Tellingly, the dead-on-arrival status is not rooted in opposition from Republicans but from Democrats.

House Democrats appeared to follow the lead of leading Democratic senators who spoke out against Biden’s economic plan, which they feared would negatively impact the economy and cost them votes in the upcoming election.

Vulnerable House Democrats were particularly reticent to support Biden’s economic “worker-centered” plan, which should not have surprised the White House, as there was opposition to the plan, which Biden outlined at the November Asia-Pacific Economic Cooperation summit in San Francisco.

The Examiner reported that “the root of the plan was to use trade to raise labor and environmental standards, as opposed to former deals that incentivized outsourcing in exchange for lower standards.”

Biden’s “worker-centered” trade and economic plan faced immediate opposition from Sen. Sherrod Brown (D-OH) and other Democratic leaders. The backlash prompted the White House to pull aspects of the proposed plan summit discussions but has since reintroduced similar language.

Sen. Tammy Baldwin (D-WI) told Politico: “There were some big concerns that we would be retreating back to the day where trade was a race to the bottom, especially for workers. And even if their framework wasn’t really a retreat on the progress we’ve made … the perception would be there.”

A senior White House official defended Biden’s proposals, saying: “It’s not a secret that the United States, for a while now, has pushed for high standards in these areas and that some of our trading partners find that difficult. Even though that can be the case, the United States — especially under President Biden — is not going to back away from the importance of these things.”

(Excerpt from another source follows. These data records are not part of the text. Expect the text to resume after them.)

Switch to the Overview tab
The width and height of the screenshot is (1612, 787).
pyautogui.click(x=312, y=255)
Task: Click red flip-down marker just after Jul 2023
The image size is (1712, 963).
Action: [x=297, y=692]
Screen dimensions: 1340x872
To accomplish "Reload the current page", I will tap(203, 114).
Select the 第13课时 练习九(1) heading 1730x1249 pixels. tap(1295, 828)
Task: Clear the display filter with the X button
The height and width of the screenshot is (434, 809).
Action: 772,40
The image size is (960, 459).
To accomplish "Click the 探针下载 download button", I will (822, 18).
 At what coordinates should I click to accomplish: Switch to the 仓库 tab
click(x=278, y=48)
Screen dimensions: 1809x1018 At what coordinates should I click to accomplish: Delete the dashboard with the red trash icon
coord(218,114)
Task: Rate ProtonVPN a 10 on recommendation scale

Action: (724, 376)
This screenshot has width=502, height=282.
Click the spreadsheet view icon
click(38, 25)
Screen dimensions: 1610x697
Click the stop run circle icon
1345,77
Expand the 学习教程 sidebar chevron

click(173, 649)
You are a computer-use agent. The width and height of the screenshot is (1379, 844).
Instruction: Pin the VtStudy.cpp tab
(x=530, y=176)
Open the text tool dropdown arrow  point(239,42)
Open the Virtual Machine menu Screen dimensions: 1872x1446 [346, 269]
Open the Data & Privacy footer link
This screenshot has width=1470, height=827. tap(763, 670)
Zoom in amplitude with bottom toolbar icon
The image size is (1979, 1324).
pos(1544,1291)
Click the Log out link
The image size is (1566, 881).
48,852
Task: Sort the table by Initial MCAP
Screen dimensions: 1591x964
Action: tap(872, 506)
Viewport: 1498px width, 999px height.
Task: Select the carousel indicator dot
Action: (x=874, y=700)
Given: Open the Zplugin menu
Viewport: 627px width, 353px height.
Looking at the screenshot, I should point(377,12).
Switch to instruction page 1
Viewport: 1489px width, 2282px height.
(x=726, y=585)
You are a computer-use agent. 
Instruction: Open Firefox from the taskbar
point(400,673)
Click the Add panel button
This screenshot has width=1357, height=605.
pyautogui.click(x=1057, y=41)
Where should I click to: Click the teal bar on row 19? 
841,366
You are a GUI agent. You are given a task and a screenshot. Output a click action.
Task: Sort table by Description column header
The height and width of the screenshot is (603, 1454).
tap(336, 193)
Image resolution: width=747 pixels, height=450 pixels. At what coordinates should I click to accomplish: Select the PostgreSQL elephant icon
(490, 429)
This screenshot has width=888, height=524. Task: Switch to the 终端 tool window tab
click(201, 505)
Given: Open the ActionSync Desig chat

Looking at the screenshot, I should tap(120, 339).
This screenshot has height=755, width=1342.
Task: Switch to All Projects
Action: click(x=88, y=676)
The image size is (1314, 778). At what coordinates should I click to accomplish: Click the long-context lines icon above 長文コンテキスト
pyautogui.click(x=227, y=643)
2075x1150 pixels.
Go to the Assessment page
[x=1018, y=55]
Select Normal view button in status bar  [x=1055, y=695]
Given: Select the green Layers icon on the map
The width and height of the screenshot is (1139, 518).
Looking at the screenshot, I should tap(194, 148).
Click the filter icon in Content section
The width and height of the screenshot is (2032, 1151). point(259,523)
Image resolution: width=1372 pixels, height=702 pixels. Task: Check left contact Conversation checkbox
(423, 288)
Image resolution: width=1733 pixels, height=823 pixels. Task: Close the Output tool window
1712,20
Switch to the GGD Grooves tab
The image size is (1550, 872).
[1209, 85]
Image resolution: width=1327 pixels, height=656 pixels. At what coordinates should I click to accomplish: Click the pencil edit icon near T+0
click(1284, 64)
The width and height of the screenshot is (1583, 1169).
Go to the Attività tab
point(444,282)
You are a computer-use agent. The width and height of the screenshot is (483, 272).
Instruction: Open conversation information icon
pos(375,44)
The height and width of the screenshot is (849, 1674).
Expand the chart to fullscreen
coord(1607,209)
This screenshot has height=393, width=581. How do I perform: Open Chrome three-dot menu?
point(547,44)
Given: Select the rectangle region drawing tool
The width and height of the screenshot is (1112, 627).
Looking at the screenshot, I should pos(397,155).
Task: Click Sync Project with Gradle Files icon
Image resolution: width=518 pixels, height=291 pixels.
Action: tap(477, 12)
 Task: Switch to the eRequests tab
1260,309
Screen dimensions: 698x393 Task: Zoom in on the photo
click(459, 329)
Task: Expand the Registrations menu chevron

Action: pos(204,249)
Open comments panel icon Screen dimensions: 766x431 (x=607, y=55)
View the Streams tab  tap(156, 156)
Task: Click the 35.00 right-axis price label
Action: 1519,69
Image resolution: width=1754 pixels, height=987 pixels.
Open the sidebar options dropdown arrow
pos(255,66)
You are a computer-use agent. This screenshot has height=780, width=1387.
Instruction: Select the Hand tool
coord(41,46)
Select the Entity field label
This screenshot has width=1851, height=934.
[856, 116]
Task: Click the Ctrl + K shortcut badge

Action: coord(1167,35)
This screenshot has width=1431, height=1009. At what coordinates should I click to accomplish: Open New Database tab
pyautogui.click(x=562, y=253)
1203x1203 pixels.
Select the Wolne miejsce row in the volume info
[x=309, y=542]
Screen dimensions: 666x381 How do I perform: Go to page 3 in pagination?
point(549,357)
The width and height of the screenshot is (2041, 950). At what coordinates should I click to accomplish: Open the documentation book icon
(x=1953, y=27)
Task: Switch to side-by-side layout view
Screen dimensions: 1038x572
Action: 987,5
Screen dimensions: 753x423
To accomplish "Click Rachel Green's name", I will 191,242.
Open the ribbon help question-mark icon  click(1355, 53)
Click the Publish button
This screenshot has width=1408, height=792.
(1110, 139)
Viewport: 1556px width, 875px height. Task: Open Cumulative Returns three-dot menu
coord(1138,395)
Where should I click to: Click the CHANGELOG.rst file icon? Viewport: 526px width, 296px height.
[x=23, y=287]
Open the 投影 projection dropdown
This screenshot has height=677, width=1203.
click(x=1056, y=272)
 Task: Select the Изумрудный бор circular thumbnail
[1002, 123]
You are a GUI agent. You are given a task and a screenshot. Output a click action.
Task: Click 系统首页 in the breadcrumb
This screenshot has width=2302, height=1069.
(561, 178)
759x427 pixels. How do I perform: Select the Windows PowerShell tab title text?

Pushing back, Brown argued Biden’s proposal could hurt workers and favored corporations. “I want there to be trade between nations,” Brown said, adding, “I don’t want it to be about corporate giveaways and hurting workers.”

Sen. Ron Wyden (D-OR) argued that additional discussion was needed before Biden’s proposals could be passed.

“I am going to oppose flawed trade proposals,” Wyden said. “And what we have seen thus far on trade is Congress being pushed to the side, and I consider that to be flawed.”

Biden administration representatives state the battle is not over. Though the president faces opposition within his party at home and has been unable to move forward with his trade initiative among Asia-Pacific nations, U.S. Trade representative Katherine Tai said:

“I think that what we are encountering is a resistance to change and a slowness to coming to the realization of what we’re trying to do.” However, Tai assured, “But it’s happening.”